According to the same Military.com piece by Matthew Cox, the Army’s Noncommissioned Officer Academy is seeing sergeants routinely show up for courses unable to pass a basic land navigation course using a map and compass.
Those courses are a piece of cake compared to what they’ll see in Special Forces. The “Star Course” that SF candidates must pass is easily the toughest land navigation course in the Army and arguably the toughest in the military as a whole.
The majority of Special Forces candidates that fail at Selection and Assessment (SFAS) do so at Land Navigation and it requires every candidate to be on top of his… or her game. And if the E-4s, E-5s, and E-6s can’t do basic navigation at an NCO Academy they have next to zero chance of passing the Star course in Hoffman.
An example of this was back in the day when I went thru the Warrant Officer’s Candidate Course. There were a handful of Special Forces NCOs, a couple of CID NCOs and a whole bunch of high-school to flight school kids who wanted to fly Blackhawks. The CID guys didn’t have much practical experience with maps and compasses, so it was up to us to help out the class.
The cadre played up the difficulty of the course and told horror stories of so many candidates getting lost out in the forest and getting dropped from the course. The SF guys looked at one another and we knew there was no way this could be anywhere near the difficulty as we experienced at Camp Mackall.
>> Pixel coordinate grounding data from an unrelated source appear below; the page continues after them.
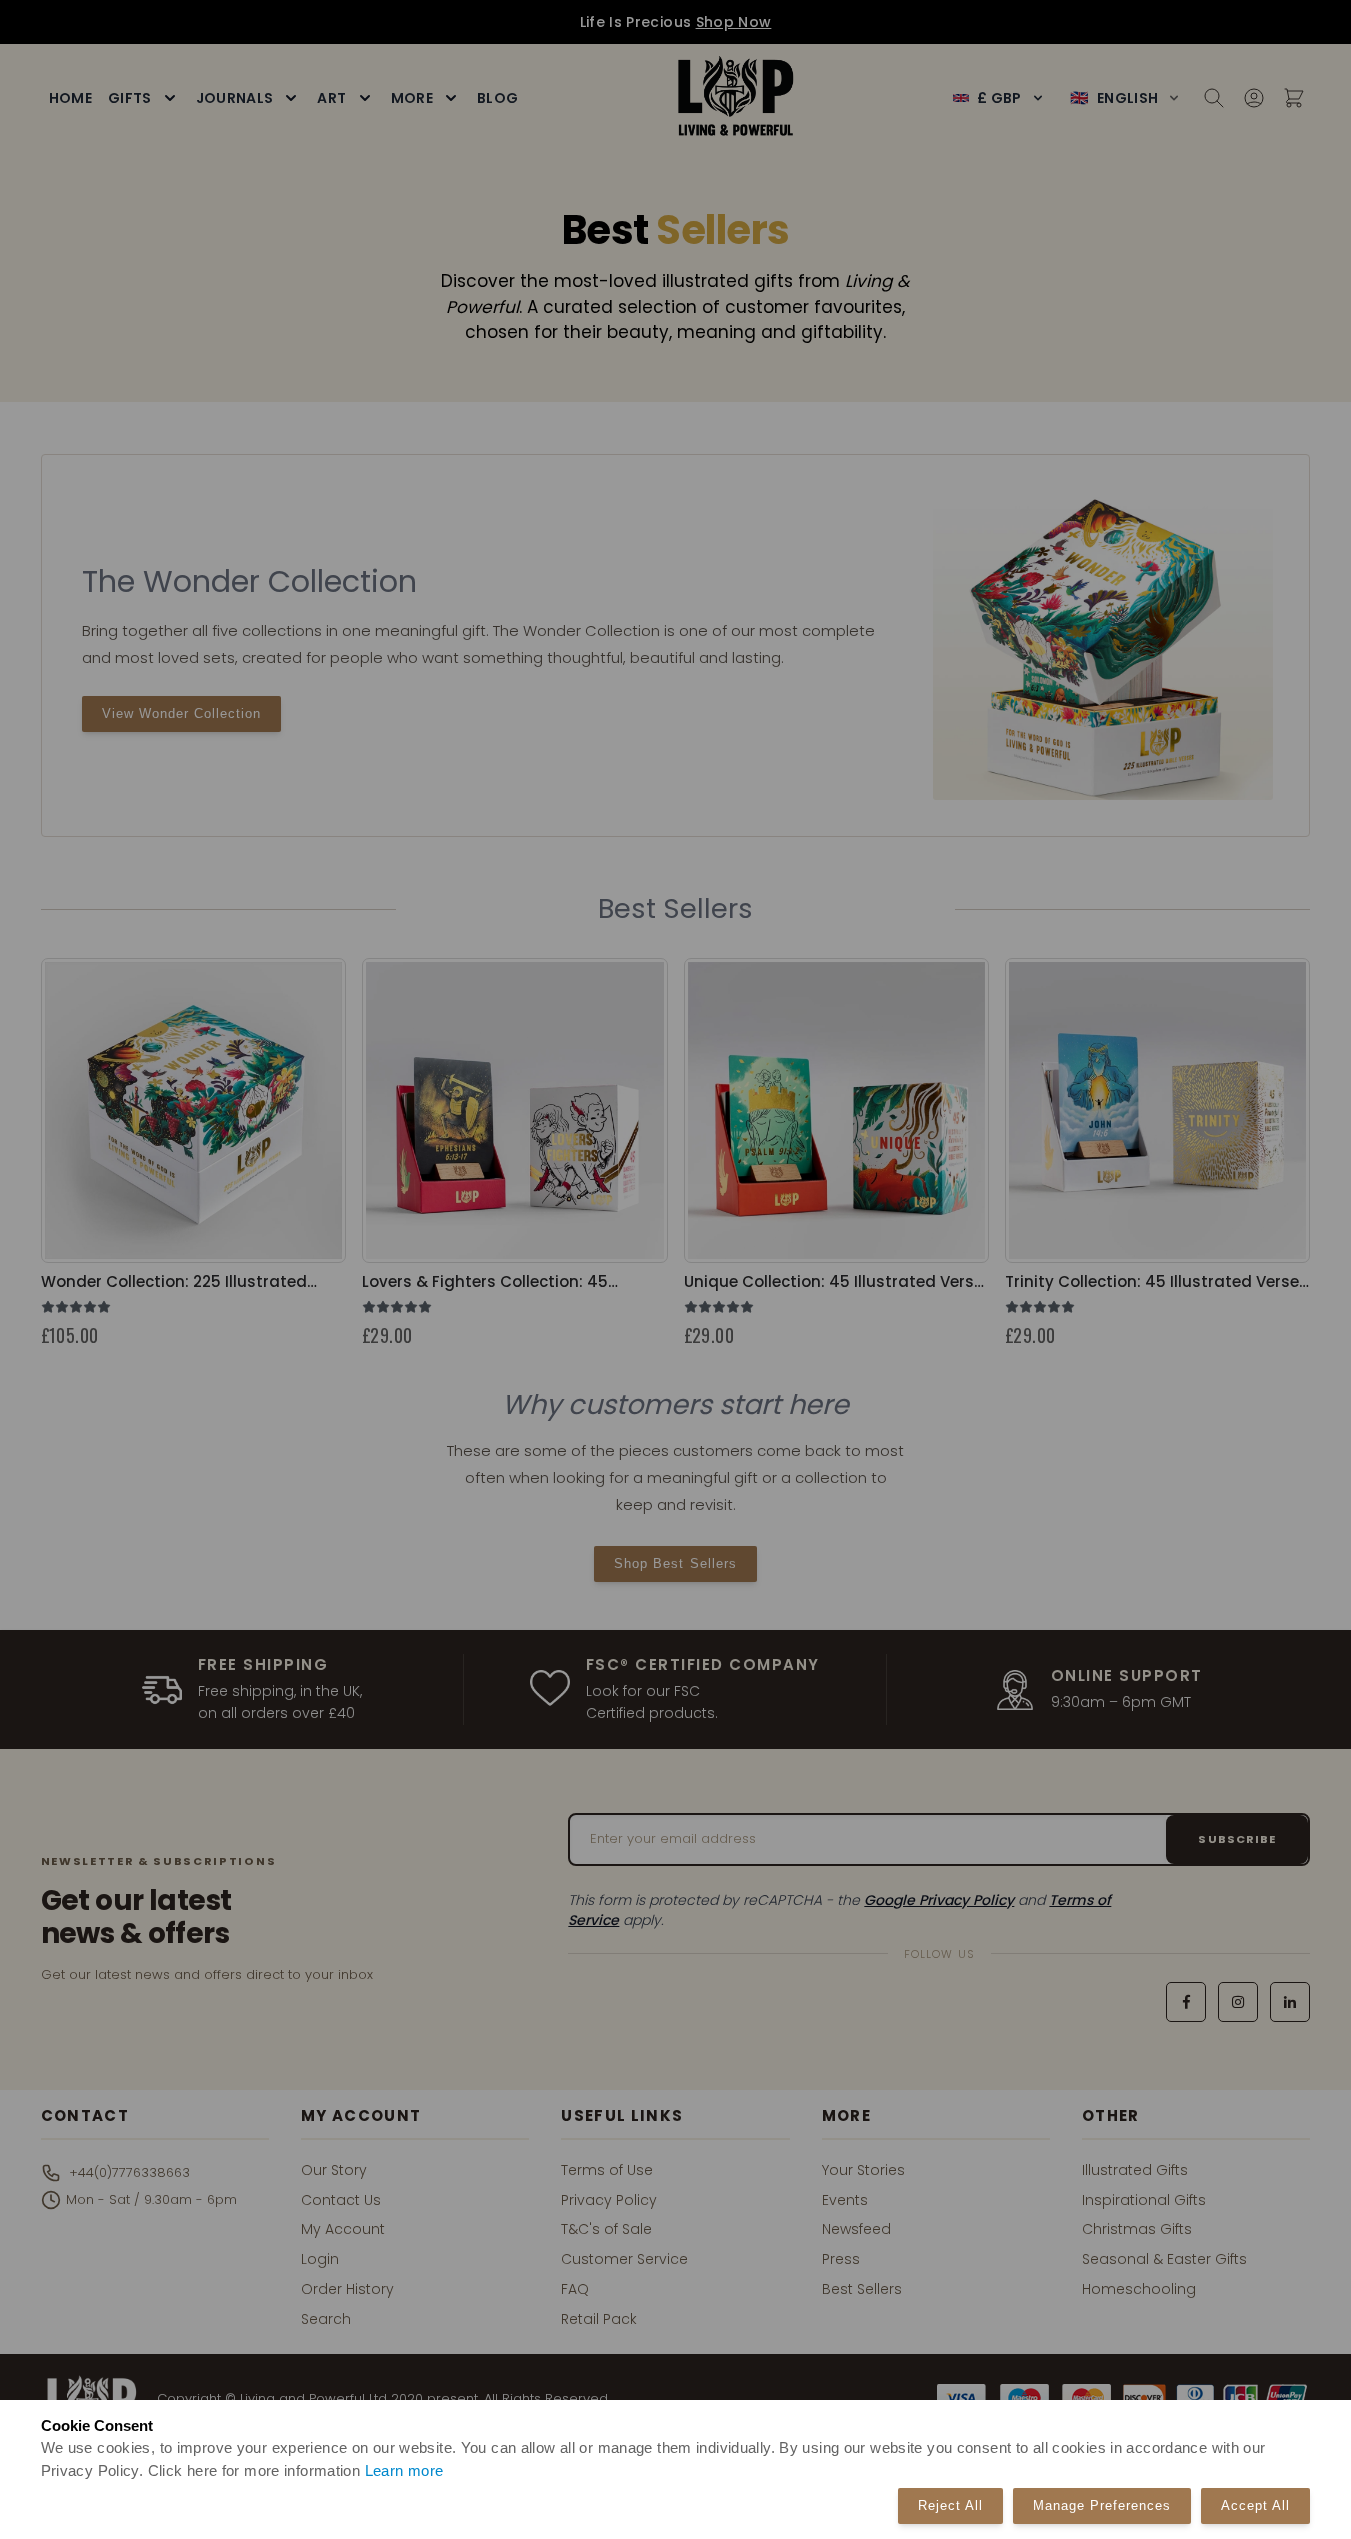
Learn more (404, 2470)
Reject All (950, 2505)
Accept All (1255, 2505)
It wasn’t.
If memory serves right, we had a five-hour window in which to find all of our points and successfully return to the start/finish point. In less than an hour, the SF guys started trotting in. I arrived seconds before my best bud Wade Chapple, who was a frequent target of our Senior Tac Officer. “Are you lost Chapple?” the Senior Tac yelled. With a shit-eating grin, Wade answered, “no sir…just done.”
They checked over our scorecards where we had to mark down each of the points we found. “How is it you finished so fast,” the tac asked. “We’re trained to move out much farther and much faster with a ruck on our backs,” Wade said. “We ran to our points.”
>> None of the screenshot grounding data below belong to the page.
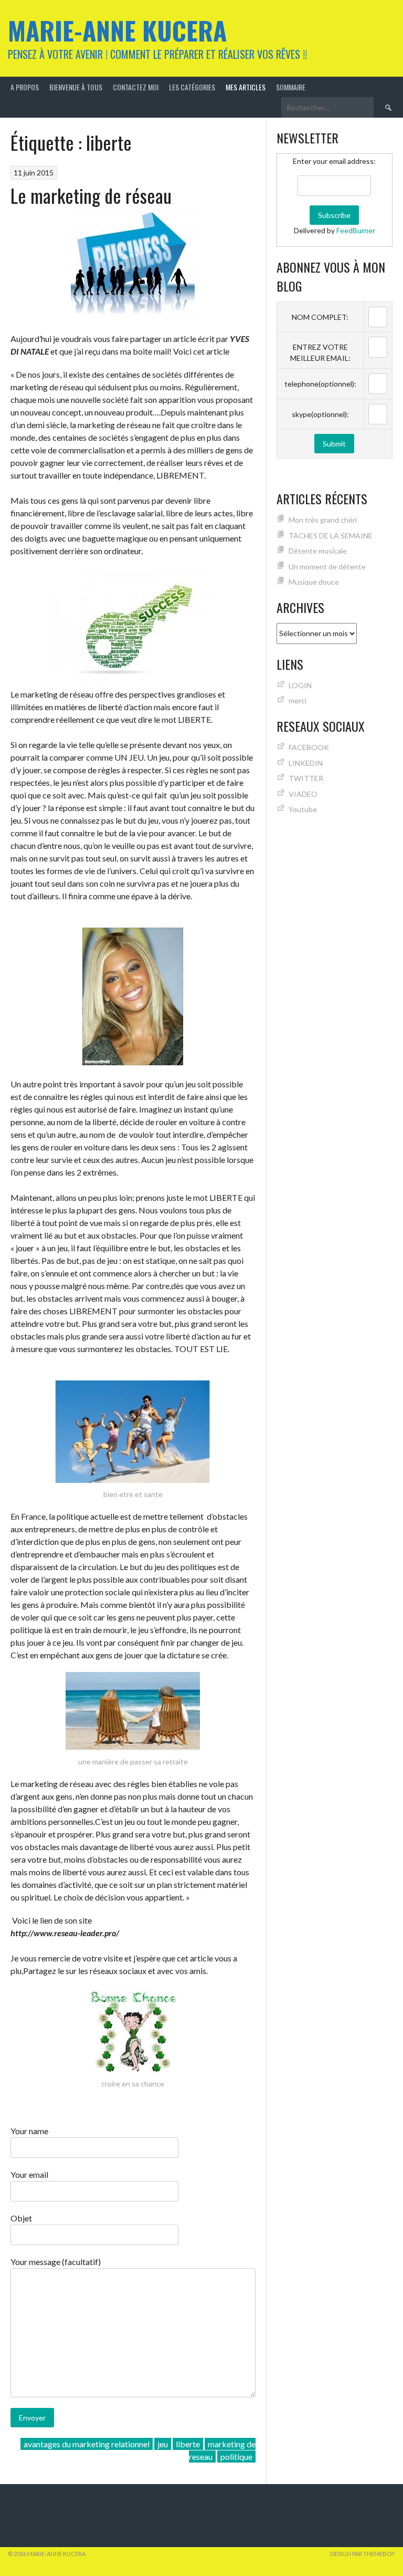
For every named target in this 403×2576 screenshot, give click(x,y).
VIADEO (303, 794)
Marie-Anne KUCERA (117, 30)
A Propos (24, 86)
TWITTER (306, 778)
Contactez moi (135, 86)
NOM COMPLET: (320, 317)
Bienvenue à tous (75, 86)
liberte (188, 2444)
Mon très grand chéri (323, 519)
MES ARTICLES (246, 86)
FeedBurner (355, 230)
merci (297, 700)
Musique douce (314, 581)
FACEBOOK (309, 747)
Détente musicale (318, 550)
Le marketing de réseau (91, 195)
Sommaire (290, 86)
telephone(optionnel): (320, 383)
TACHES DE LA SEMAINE (331, 535)
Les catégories (192, 86)
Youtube (303, 809)
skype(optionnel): (320, 414)
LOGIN (300, 685)
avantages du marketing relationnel (87, 2444)
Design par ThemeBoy (362, 2553)
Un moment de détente (327, 566)
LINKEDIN (306, 763)
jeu (162, 2444)
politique (236, 2456)
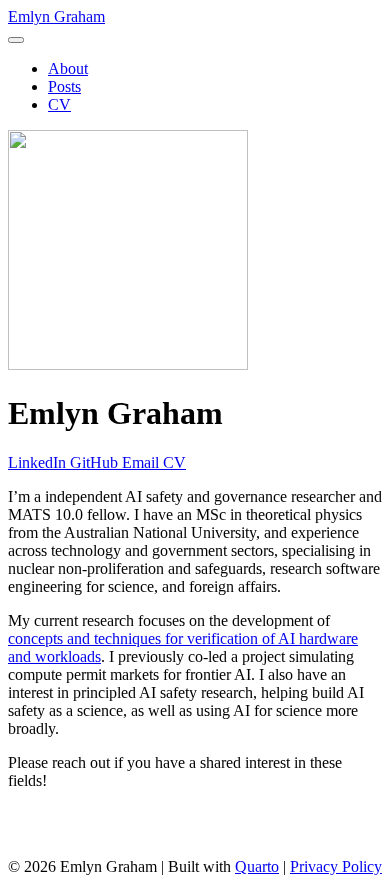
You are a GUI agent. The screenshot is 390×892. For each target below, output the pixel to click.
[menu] (16, 40)
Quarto (257, 866)
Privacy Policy (336, 866)
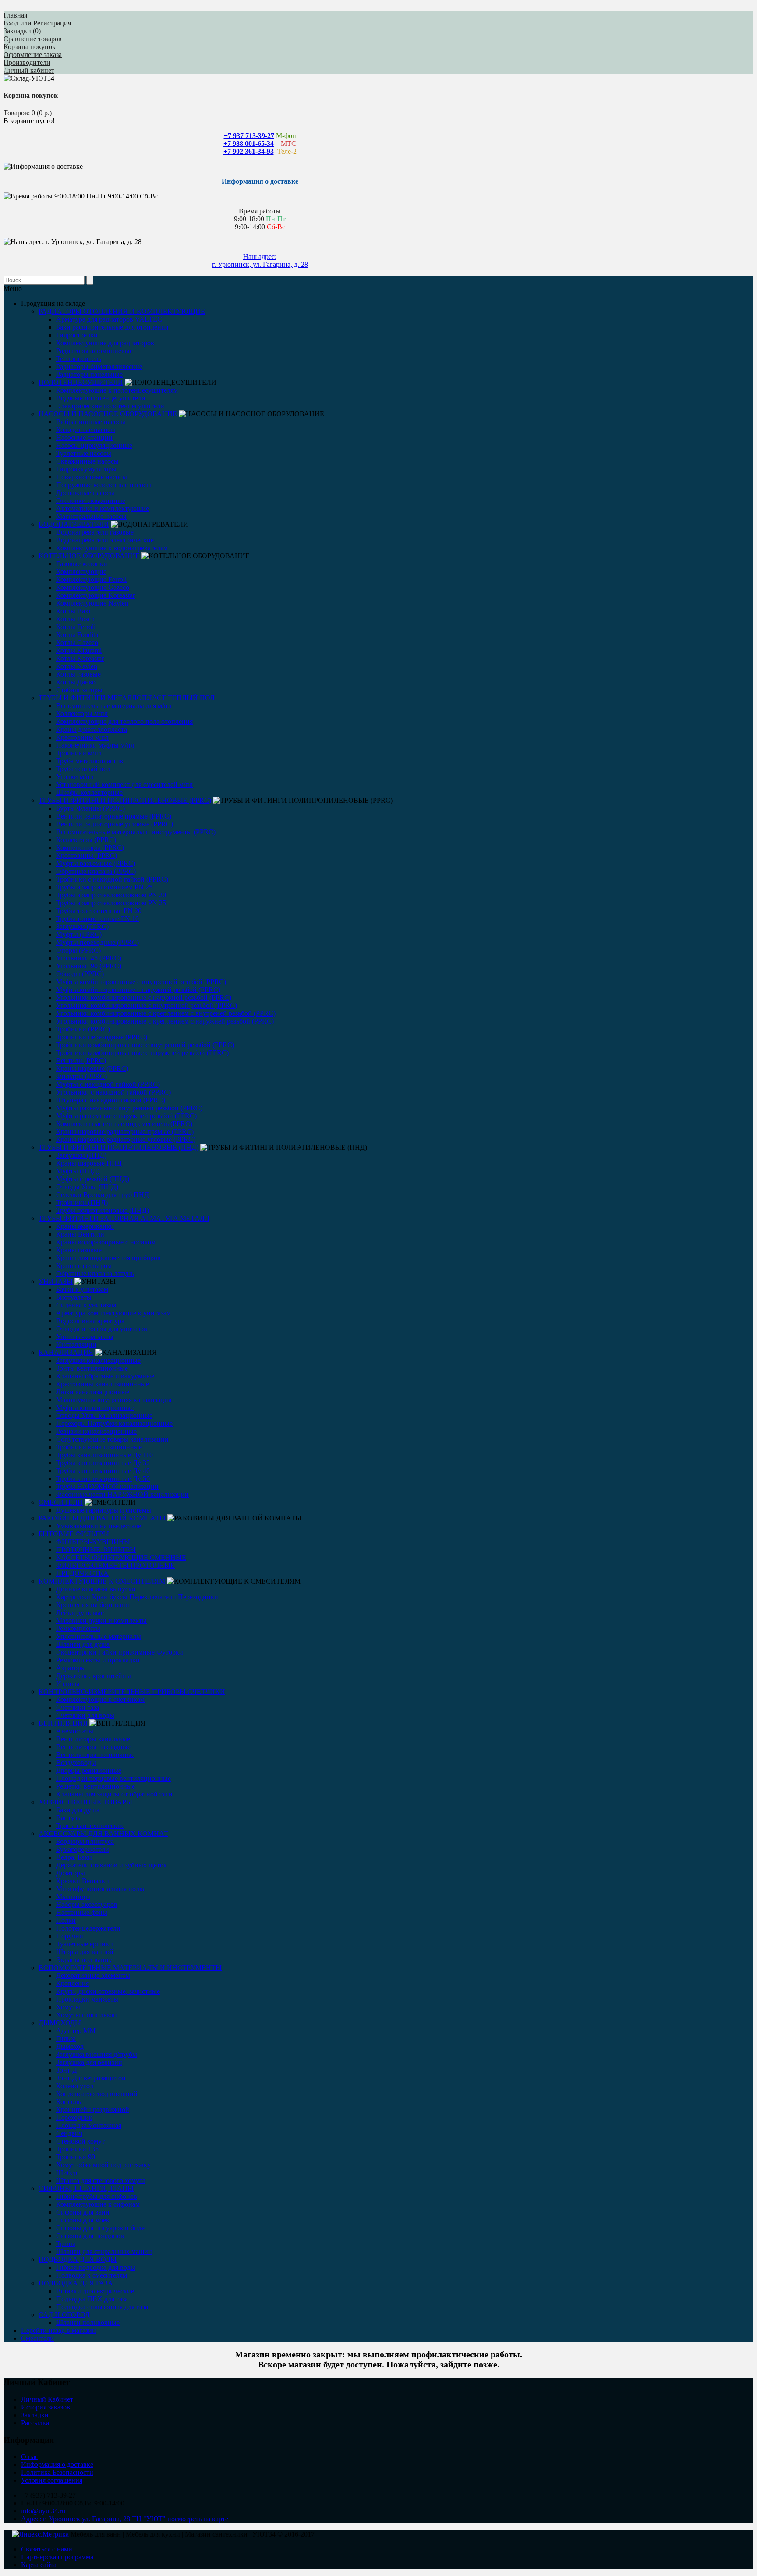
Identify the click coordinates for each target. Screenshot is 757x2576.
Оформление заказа (33, 54)
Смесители (37, 2338)
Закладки (35, 2415)
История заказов (45, 2407)
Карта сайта (39, 2565)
The cadre seemed incredulous that someone can run thru the woods and navigate at the same time…they shouldn’t have. Thousands of SF troops who passed Land Nav at Camp Mackall have done just that. This was nothing more than a glorified compass course which most NCO Academy’s are.
According to cadre at the Henry Caro NCO Academy at Ft. Benning, GA, home of the Army’s Infantry, stated that 30 percent of the NCOs that show up can’t pass the diagnostic dismounted Land Navigation Course. That course is geared toward Skill Level 1 tasks. Many of the NCOs who failed to find the requisite 4-out-of-5 points said that they hadn’t practiced with a map, compass, and protractor for years in their units. That is flat-out wrong.
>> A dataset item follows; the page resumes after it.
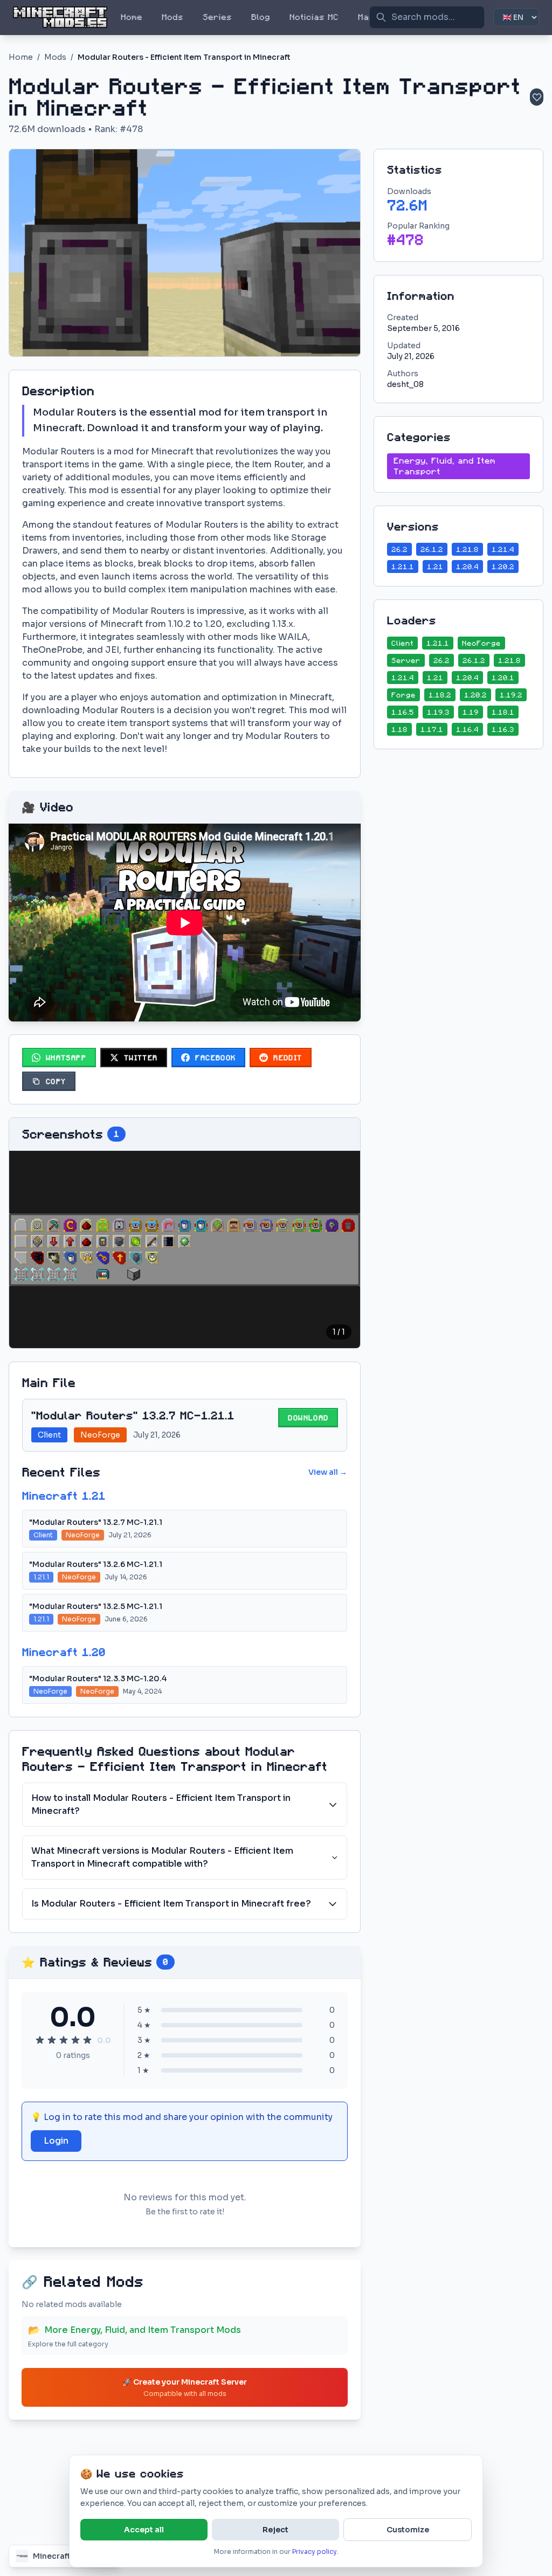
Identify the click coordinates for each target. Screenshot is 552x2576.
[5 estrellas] (87, 2040)
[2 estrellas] (51, 2040)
After my active duty career was over, I worked as a contractor and saw that the troops headed for Iraq were far too dependent on GPS and there was a definitive lack of map reading training taking place.
While that is fine in a counter-insurgency environment in Third World countries such as Iraq, Afghanistan, and Syria, for example, but with the military services transitioning now to a large scale conventional battlefield against a foe of equal strength such as Russia or China, the threat of them blocking or jamming our GPS signals is very real. What happens then?
The Big Army is not doing right by its soldiers and NCOs in this case. Brigade and Battalion commanders have to cut back to the typical ash and trash details and let combat soldiers go back to train to succeed in what they’re supposed to do.
NCOs are the backbone of the military services; when their training and technical competence isn’t up to par, the entire unit’s tactical and technical proficiency will suffer. Get the troops back to the basics and teach them the old way of “Shoot, move and communicate.”
We’re not even going to touch on the fact that most NCOs couldn’t hit their targets with iron sights, as they’ve become too dependent on optics…
Who’s ready to go to Land Navigation this week? It may be time to revisit some of our basic Land Navigation and Map Reading tasks in the very near future.